What to work on: Copy out every line of the listing below word for word, leaving nothing out and changing nothing.
═════ Material supplied ═════
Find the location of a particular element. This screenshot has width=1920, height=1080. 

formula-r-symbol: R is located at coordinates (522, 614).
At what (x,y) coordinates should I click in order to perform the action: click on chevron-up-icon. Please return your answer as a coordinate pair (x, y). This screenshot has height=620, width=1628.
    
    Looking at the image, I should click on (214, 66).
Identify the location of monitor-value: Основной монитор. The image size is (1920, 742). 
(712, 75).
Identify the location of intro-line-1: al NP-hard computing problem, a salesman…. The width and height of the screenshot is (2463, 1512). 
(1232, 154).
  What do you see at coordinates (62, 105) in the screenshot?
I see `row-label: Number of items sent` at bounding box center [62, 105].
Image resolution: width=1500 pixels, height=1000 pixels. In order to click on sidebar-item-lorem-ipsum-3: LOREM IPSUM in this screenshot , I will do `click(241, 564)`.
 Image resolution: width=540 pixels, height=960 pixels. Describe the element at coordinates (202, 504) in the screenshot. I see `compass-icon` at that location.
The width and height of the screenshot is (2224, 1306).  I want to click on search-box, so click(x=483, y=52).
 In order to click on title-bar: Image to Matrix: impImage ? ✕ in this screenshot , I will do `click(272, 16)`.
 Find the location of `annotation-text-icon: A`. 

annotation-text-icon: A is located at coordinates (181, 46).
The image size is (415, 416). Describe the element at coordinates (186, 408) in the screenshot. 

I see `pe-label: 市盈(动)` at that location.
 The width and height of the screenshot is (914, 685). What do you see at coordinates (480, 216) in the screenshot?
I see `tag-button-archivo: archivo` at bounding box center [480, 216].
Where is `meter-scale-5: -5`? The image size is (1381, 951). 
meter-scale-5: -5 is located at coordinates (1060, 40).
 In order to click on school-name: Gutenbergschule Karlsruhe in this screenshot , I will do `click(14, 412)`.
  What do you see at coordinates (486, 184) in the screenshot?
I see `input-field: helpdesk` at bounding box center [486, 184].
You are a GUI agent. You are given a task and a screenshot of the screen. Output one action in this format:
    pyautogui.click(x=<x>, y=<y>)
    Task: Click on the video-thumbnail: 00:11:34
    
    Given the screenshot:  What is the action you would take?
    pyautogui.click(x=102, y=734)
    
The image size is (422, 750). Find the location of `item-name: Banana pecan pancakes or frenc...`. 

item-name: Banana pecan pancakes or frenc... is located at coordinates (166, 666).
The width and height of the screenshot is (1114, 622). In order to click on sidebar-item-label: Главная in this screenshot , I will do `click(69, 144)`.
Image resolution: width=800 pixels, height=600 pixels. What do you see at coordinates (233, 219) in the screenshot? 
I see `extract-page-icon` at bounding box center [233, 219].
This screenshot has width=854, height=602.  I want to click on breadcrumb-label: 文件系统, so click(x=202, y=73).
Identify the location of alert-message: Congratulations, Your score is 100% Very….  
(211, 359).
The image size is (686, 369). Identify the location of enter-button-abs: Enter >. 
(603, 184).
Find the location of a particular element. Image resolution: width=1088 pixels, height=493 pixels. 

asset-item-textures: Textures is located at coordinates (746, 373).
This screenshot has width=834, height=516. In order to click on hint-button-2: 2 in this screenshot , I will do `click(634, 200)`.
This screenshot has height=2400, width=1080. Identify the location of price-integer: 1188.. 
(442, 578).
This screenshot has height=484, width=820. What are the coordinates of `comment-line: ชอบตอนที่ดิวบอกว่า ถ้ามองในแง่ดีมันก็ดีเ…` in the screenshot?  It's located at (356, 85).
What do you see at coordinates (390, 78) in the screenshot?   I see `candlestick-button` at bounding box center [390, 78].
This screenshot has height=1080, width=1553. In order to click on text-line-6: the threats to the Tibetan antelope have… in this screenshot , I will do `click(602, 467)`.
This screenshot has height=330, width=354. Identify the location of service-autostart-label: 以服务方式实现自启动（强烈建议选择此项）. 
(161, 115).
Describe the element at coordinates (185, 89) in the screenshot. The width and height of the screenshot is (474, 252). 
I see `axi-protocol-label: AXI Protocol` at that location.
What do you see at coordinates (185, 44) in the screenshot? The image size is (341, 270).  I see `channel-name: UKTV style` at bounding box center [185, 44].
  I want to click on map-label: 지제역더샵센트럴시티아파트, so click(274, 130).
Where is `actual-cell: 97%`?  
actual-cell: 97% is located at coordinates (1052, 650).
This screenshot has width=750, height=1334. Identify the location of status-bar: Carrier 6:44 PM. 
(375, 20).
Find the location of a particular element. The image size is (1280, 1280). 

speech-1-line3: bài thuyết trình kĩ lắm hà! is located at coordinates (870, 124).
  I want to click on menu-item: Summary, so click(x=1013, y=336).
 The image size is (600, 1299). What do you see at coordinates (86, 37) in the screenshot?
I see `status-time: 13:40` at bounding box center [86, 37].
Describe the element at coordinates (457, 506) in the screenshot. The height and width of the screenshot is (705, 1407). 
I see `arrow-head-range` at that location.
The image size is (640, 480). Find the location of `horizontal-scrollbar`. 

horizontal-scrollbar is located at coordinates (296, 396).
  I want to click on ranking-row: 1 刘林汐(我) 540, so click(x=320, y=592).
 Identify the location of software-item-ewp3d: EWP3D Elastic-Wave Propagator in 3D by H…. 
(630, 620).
═════
Result of this exercise:
Find the location of a particular element. This screenshot has width=1920, height=1080. 

formula-r-symbol: R is located at coordinates (522, 614).
At what (x,y) coordinates should I click in order to perform the action: click on chevron-up-icon. Please return your answer as a coordinate pair (x, y). This screenshot has height=620, width=1628.
    
    Looking at the image, I should click on (214, 66).
Identify the location of monitor-value: Основной монитор. The image size is (1920, 742). 
(712, 75).
Identify the location of intro-line-1: al NP-hard computing problem, a salesman…. The width and height of the screenshot is (2463, 1512). 
(1232, 154).
  What do you see at coordinates (62, 105) in the screenshot?
I see `row-label: Number of items sent` at bounding box center [62, 105].
Image resolution: width=1500 pixels, height=1000 pixels. In order to click on sidebar-item-lorem-ipsum-3: LOREM IPSUM in this screenshot , I will do `click(241, 564)`.
 Image resolution: width=540 pixels, height=960 pixels. Describe the element at coordinates (202, 504) in the screenshot. I see `compass-icon` at that location.
The width and height of the screenshot is (2224, 1306).  I want to click on search-box, so click(x=483, y=52).
 In order to click on title-bar: Image to Matrix: impImage ? ✕ in this screenshot , I will do `click(272, 16)`.
 Find the location of `annotation-text-icon: A`. 

annotation-text-icon: A is located at coordinates (181, 46).
The image size is (415, 416). Describe the element at coordinates (186, 408) in the screenshot. 

I see `pe-label: 市盈(动)` at that location.
 The width and height of the screenshot is (914, 685). What do you see at coordinates (480, 216) in the screenshot?
I see `tag-button-archivo: archivo` at bounding box center [480, 216].
Where is `meter-scale-5: -5`? The image size is (1381, 951). 
meter-scale-5: -5 is located at coordinates (1060, 40).
 In order to click on school-name: Gutenbergschule Karlsruhe in this screenshot , I will do `click(14, 412)`.
  What do you see at coordinates (486, 184) in the screenshot?
I see `input-field: helpdesk` at bounding box center [486, 184].
You are a GUI agent. You are given a task and a screenshot of the screen. Output one action in this format:
    pyautogui.click(x=<x>, y=<y>)
    Task: Click on the video-thumbnail: 00:11:34
    
    Given the screenshot:  What is the action you would take?
    pyautogui.click(x=102, y=734)
    
The image size is (422, 750). Find the location of `item-name: Banana pecan pancakes or frenc...`. 

item-name: Banana pecan pancakes or frenc... is located at coordinates (166, 666).
The width and height of the screenshot is (1114, 622). In order to click on sidebar-item-label: Главная in this screenshot , I will do `click(69, 144)`.
Image resolution: width=800 pixels, height=600 pixels. What do you see at coordinates (233, 219) in the screenshot? 
I see `extract-page-icon` at bounding box center [233, 219].
This screenshot has width=854, height=602.  I want to click on breadcrumb-label: 文件系统, so click(x=202, y=73).
Identify the location of alert-message: Congratulations, Your score is 100% Very….  
(211, 359).
The image size is (686, 369). Identify the location of enter-button-abs: Enter >. 
(603, 184).
Find the location of a particular element. Image resolution: width=1088 pixels, height=493 pixels. 

asset-item-textures: Textures is located at coordinates (746, 373).
This screenshot has width=834, height=516. In order to click on hint-button-2: 2 in this screenshot , I will do `click(634, 200)`.
This screenshot has height=2400, width=1080. Identify the location of price-integer: 1188.. 
(442, 578).
This screenshot has height=484, width=820. What are the coordinates of `comment-line: ชอบตอนที่ดิวบอกว่า ถ้ามองในแง่ดีมันก็ดีเ…` in the screenshot?  It's located at (356, 85).
What do you see at coordinates (390, 78) in the screenshot?   I see `candlestick-button` at bounding box center [390, 78].
This screenshot has height=1080, width=1553. In order to click on text-line-6: the threats to the Tibetan antelope have… in this screenshot , I will do `click(602, 467)`.
This screenshot has height=330, width=354. Identify the location of service-autostart-label: 以服务方式实现自启动（强烈建议选择此项）. 
(161, 115).
Describe the element at coordinates (185, 89) in the screenshot. The width and height of the screenshot is (474, 252). 
I see `axi-protocol-label: AXI Protocol` at that location.
What do you see at coordinates (185, 44) in the screenshot? The image size is (341, 270).  I see `channel-name: UKTV style` at bounding box center [185, 44].
  I want to click on map-label: 지제역더샵센트럴시티아파트, so click(274, 130).
Where is `actual-cell: 97%`?  
actual-cell: 97% is located at coordinates (1052, 650).
This screenshot has width=750, height=1334. Identify the location of status-bar: Carrier 6:44 PM. 
(375, 20).
Find the location of a particular element. The image size is (1280, 1280). 

speech-1-line3: bài thuyết trình kĩ lắm hà! is located at coordinates (870, 124).
  I want to click on menu-item: Summary, so click(x=1013, y=336).
 The image size is (600, 1299). What do you see at coordinates (86, 37) in the screenshot?
I see `status-time: 13:40` at bounding box center [86, 37].
Describe the element at coordinates (457, 506) in the screenshot. The height and width of the screenshot is (705, 1407). 
I see `arrow-head-range` at that location.
The image size is (640, 480). Find the location of `horizontal-scrollbar`. 

horizontal-scrollbar is located at coordinates (296, 396).
  I want to click on ranking-row: 1 刘林汐(我) 540, so click(x=320, y=592).
 Identify the location of software-item-ewp3d: EWP3D Elastic-Wave Propagator in 3D by H…. 
(630, 620).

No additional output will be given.